━━ SELECTED EXTRACT ━━
Molecular Characterization of the SUMO-1 Modification of RanGAP1 and Its Role in Nuclear Envelope Association



Rohit Mahajan, Larry Gerace, and Frauke Melchior

Department of Cell Biology, The Scripps Research Institute, La Jolla, California 92037

The mammalian guanosine triphosphate (GTP)ase-activating protein RanGAP1 is the first example of a protein covalently linked to the ubiquitin-related protein SUMO-1. Here we used peptide mapping, mass spectroscopy analysis, and mutagenesis to identify the nature of the link between RanGAP1 and SUMO-1. SUMO-1 is linked to RanGAP1 via glycine 97, indicating that the last 4 amino acids of this 101– amino acid protein are proteolytically removed before its attachment to RanGAP1. Recombinant SUMO-1 lacking the last four amino acids is efficiently used for modification of RanGAP1 in vitro and of multiple unknown proteins in vivo. In contrast to most ubiquitinated proteins, only a single lysine residue (K526) in RanGAP1 can serve as the acceptor site for modification by SUMO-1. Modification of RanGAP1 with SUMO-1 leads to association of RanGAP1 with the nuclear envelope (NE), where it was previously shown to be required for nuclear protein import. Sufficient information for modification and targeting resides in a 25-kD domain of RanGAP1. RanGAP1–SUMO-1 remains stably associated with the NE during many cycles of in vitro import. This indicates that removal of RanGAP1 from the NE is not a required element of nuclear protein import and suggests that the reversible modification of RanGAP1 may have a regulatory role.


Abbreviations used in this paper: GST, glutathione-S-transferase; HA, hemagglutinin; NE, nuclear envelope; NPC, nuclear pore complex; RT, room temperature; wt, wild type.
━━━
━━ INFORMATION SUPPLIED ━━
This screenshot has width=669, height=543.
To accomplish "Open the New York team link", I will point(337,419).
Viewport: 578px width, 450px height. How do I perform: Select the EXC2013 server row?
━━━
▶ [WORK TO COMPLETE]
Condense the paragraph in the text on SUMO-1 modification of RanGAP1 that begins "The mammalian guanosine triphosphate (GTP)ase-activating protein RanGAP1" into a bulleted list of its main facts. The material has no connection to the text on SUMO-1 modification of RanGAP1.

▶ [RESULT FOR THIS EXERCISE]
- RanGAP1, a mammalian GTPase-activating protein, is the first protein found to be covalently linked to the ubiquitin-related protein SUMO-1.
- Peptide mapping, mass spectroscopy and mutagenesis were used to identify the nature of the link.
- SUMO-1 attaches to RanGAP1 through glycine 97, so the last 4 amino acids of the 101-amino-acid SUMO-1 are removed by proteolysis before attachment.
- Recombinant SUMO-1 lacking those four amino acids efficiently modifies RanGAP1 in vitro and multiple unknown proteins in vivo.
- Unlike most ubiquitinated proteins, RanGAP1 has only one lysine (K526) that can accept SUMO-1.
- SUMO-1 modification makes RanGAP1 associate with the nuclear envelope, where it was previously shown to be required for nuclear protein import.
- A 25-kD domain of RanGAP1 holds enough information for both modification and targeting.
- RanGAP1–SUMO-1 stays stably bound to the nuclear envelope through many cycles of in vitro import. This indicates that its removal is not required for import and suggests that the reversible modification may have a regulatory role.